Sunday, October 16, 2011

WIsh You Were Here

8:00 in the evening, I was strolling around Rob Manila for a gift for my friend.
While asking the sales attendant if they have anything I want, my phone suddenly rang. I wonder who would call at such hour.
When I picked up, I realized it was my mom.

I was surprised with what I heard.
Her voice, her mood was different, her calmness was gone.

She had just recently underwent an operation that removed her uterus. She had myoma (uterine fibroids) which are, fortunately, benign. She acquired it after my birth. It torments me to realize that I am actually the one to blame for that. You might say that I did not intend for it to happen, but come to think of it. If I were not born, she may not have acquired it.

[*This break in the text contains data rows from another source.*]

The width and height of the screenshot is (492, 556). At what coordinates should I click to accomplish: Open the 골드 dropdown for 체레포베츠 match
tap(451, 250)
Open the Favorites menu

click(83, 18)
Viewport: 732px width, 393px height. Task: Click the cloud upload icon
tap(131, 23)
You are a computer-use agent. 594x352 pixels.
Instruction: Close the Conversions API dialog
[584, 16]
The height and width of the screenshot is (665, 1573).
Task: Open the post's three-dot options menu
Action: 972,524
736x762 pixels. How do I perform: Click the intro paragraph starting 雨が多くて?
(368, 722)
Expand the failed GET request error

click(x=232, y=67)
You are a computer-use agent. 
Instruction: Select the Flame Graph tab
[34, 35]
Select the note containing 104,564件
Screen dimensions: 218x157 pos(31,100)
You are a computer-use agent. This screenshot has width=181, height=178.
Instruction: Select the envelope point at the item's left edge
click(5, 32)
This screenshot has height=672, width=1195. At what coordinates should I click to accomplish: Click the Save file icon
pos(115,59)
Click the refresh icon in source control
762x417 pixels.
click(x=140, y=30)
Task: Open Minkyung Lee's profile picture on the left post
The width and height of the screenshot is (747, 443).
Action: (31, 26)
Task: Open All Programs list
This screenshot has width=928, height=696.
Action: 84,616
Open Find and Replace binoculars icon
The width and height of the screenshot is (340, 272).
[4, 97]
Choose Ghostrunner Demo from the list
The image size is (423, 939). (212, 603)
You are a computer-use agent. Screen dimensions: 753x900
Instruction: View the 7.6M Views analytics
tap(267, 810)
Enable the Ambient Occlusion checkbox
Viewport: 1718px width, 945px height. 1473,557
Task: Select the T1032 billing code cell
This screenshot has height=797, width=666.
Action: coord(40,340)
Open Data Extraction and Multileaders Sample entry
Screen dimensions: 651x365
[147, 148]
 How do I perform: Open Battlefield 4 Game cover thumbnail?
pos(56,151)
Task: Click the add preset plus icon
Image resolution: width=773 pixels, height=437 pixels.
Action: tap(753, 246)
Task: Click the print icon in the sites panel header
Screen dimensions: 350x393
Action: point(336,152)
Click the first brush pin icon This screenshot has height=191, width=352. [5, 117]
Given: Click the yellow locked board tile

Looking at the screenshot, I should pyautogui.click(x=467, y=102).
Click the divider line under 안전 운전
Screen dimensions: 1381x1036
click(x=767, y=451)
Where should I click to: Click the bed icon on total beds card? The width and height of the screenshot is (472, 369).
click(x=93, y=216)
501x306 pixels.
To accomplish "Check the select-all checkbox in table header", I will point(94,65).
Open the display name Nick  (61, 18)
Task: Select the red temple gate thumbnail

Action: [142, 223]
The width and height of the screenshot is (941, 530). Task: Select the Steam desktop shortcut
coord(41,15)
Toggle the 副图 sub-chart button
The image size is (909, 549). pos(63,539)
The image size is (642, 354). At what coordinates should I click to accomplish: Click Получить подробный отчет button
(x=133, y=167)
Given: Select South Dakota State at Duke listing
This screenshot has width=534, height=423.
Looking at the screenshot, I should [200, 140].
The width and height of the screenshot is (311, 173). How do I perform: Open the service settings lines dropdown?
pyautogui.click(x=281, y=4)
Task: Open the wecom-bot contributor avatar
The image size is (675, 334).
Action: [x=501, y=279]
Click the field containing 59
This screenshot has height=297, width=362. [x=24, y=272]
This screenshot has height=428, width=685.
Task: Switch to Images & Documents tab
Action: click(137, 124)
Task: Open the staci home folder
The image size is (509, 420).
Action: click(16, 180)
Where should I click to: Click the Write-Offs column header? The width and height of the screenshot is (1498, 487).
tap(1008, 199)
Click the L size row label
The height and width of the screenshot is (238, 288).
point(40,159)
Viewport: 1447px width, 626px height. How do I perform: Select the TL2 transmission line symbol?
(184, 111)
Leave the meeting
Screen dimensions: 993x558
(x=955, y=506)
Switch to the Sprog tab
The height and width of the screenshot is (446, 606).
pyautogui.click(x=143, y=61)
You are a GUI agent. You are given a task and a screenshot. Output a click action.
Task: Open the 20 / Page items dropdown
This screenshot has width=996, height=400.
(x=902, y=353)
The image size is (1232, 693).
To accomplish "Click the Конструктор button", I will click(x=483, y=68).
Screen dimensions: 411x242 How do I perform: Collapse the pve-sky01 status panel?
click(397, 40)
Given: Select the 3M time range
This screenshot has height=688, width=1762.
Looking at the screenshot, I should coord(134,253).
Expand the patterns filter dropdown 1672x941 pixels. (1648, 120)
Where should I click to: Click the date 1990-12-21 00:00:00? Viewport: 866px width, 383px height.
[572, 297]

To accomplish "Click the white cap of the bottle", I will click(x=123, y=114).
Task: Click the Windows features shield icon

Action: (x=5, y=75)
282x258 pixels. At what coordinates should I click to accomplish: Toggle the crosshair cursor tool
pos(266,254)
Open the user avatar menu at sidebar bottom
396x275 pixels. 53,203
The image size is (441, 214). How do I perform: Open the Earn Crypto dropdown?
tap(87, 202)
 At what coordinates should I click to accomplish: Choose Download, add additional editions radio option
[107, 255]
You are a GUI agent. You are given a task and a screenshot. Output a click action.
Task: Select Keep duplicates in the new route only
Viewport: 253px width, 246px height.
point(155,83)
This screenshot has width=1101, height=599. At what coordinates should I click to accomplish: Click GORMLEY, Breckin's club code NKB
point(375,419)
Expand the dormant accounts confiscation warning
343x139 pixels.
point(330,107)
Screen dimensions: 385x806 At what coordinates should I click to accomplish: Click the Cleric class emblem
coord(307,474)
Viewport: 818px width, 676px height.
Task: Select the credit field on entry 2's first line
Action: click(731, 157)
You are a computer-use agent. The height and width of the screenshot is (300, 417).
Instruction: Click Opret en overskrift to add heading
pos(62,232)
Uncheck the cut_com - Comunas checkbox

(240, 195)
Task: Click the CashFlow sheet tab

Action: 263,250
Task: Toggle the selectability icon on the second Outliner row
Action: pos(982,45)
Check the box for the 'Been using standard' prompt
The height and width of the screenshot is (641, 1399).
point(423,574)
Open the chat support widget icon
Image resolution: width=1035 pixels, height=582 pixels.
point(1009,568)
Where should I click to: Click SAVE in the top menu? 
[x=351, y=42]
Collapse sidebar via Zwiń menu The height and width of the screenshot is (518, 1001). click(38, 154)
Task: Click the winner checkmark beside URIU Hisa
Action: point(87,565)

I know a considerable percentage of women obtain this illness and they are very curable. However, the mistake of my parents probably was not giving apt attention to it. Imagine, for 17 years, my mom had been carrying it with her. The pain had just resurfaced three or two years ago and she had the operation just now.

Hearing her voice...
just kept me wanting to break down. 
I just don't want to tear up in front of many people and most of all, I don't want to be the source of her weakness. I want for her to keep hold of us. I want all of us to be her strength. At the end of the call, I managed to hold back my tears.

I WISH WE WERE THERE....

that we can hold her tight while saying everything will be alright.

SHE IS IN PAIN.

I miss her cracking laughter. No matter how many pain killers she take, it would not ease everything. If I could just hold her really tight right now. I would. Sorry for the drama but I miss her.

When I was young, she was always there to wipe my tears, hold my hand, kiss my forehead when things are messed up.

Now that she needs us, where are we?

Several miles away, visualized at the end of the telephone line.

FUCK DISTANCE.

I went to church earlier and my entire prayer was about her. Please, God, make her feel better, comfort her, send our love to her.

I know she will be fine. She is strong. We'll get past through this.

I JUST LOVE YOU MOM. AND I MISS YOU MORE THAN I CAN SAY.

Please be fine. Everything will be alright.